SONG: A Tiny Golden Mean


“A Tiny Golden Mean” [Download]
(To download: double right-click & “Save As”)

ARTIST: grant.

SOURCE: “Golden Ratio Discovered in Quantum World: Hidden Symmetry Observed for the First Time in Solid State Matter,” ScienceDaily, 7 Jan 2010, as used in the post “A tiny golden mean”.

ABSTRACT: Since the golden mean is the ratio that supposedly underlies our sense of beauty – the thing that describes the relationships that look or sound “right” to our brains – it was hard to resist this one. I already knew one song (written by this guy) called “Golden Mean,” so it was kind of interesting coming at the thing from a different angle. It seems strange to me that elementary school kids are taught 3.14… but not 1.618…, but I guess that’s human beings all over. Wheels are more important than portraits.
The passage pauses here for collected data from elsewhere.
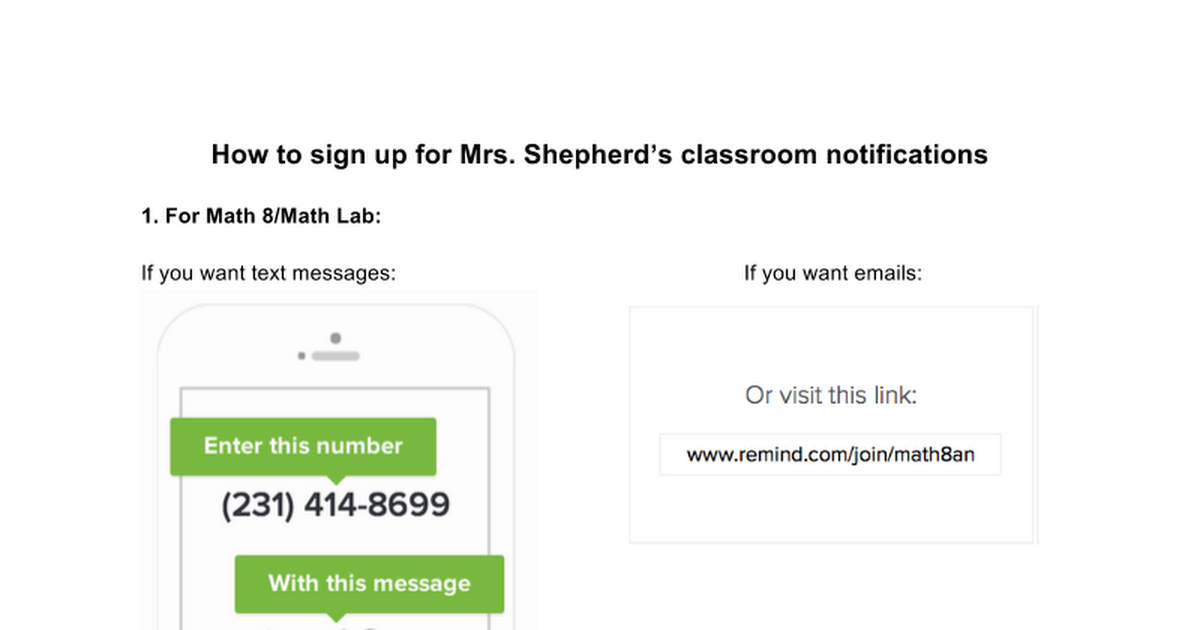Click the document title about classroom notifications
The width and height of the screenshot is (1200, 630).
[600, 155]
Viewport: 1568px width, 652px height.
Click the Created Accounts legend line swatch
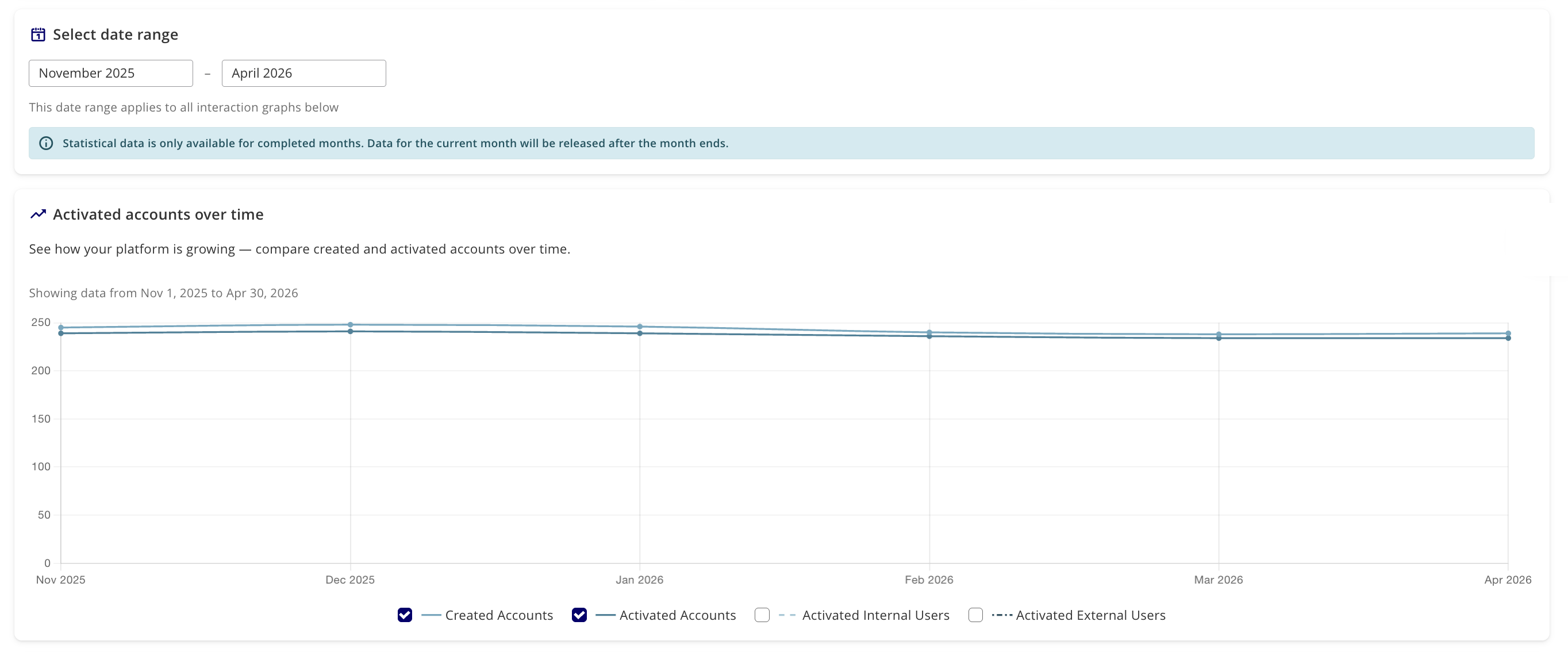click(x=431, y=615)
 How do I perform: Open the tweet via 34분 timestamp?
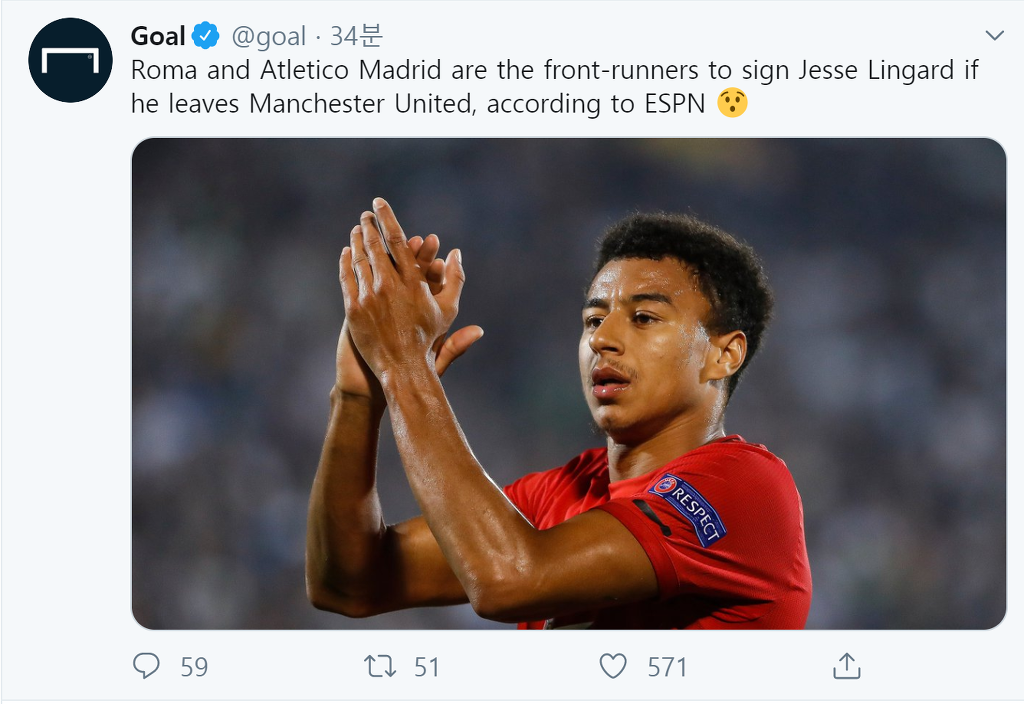click(x=356, y=37)
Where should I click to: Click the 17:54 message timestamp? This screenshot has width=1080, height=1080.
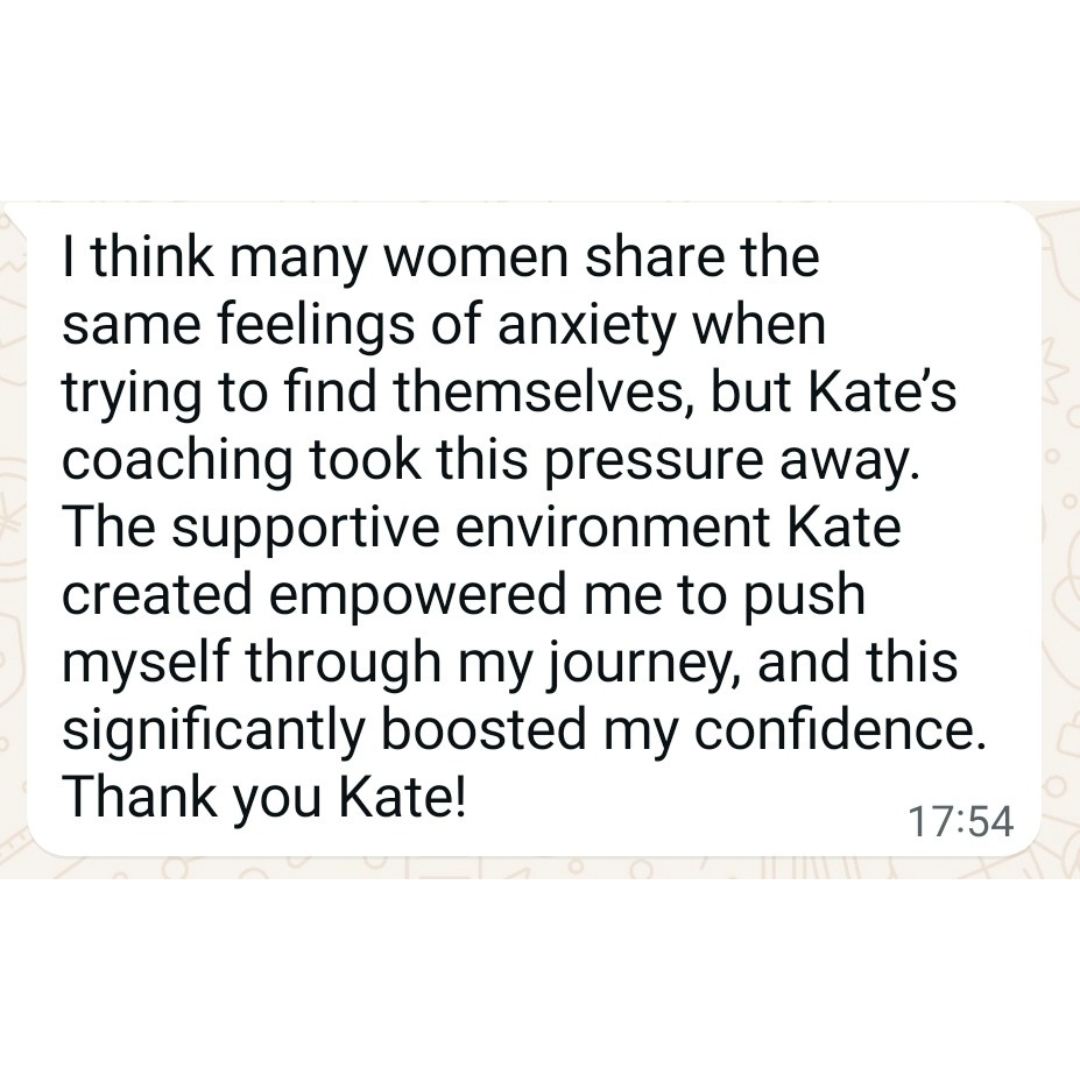tap(960, 822)
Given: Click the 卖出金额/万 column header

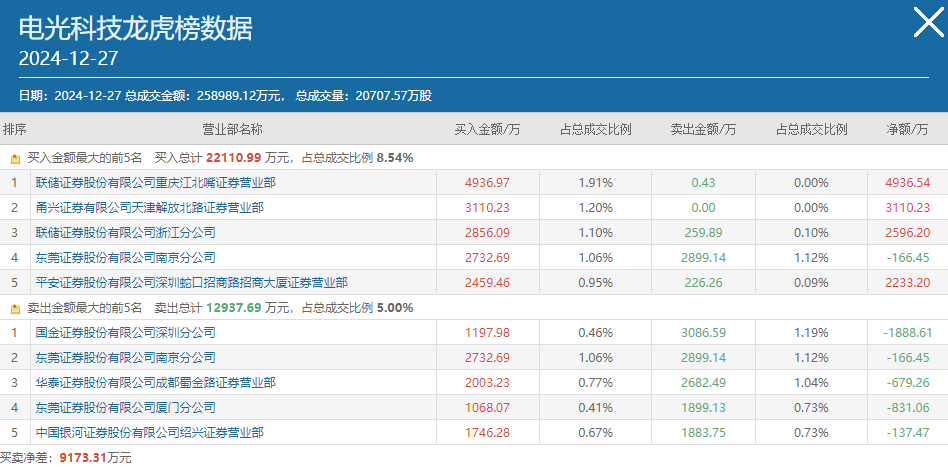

Obviously, this is not the day when this song should have been done (happy Imbolc, by the way). I’m in a new house, on the one hand, but also have a new Christmas condenser microphone, on the other, so all the flaws can shine through with crystal clarity. Yikes! There’s a borrowed banjo in there, and a couple synthy basses, but for the most part it’s the magic microphone sitting there with me playing guitar and singing the decimal places live in the room. I’ve never been mathematically minded, so numbers have a kind of mystique for me, I guess, which is where that chorus came from. The chords for the verses are *sort of* in the golden ratio (I-IV-V, that standard blues progression), but the choruses are a little different. I kind of felt like there should have been more of a mention of frozen magnetic atoms of cobalt niobate, or a diagram of E8, or at least a use of the phrase “quantum critical,” but the words kept going back to the simple fact that there’s a phi inside the atomic world. That’s pretty cool. (Oh, and the bridge about how the golden mean determines where most pop songs’ bridges are located – that was partially inspired by Douglas Hofstadter, who I’ve been rereading lately.)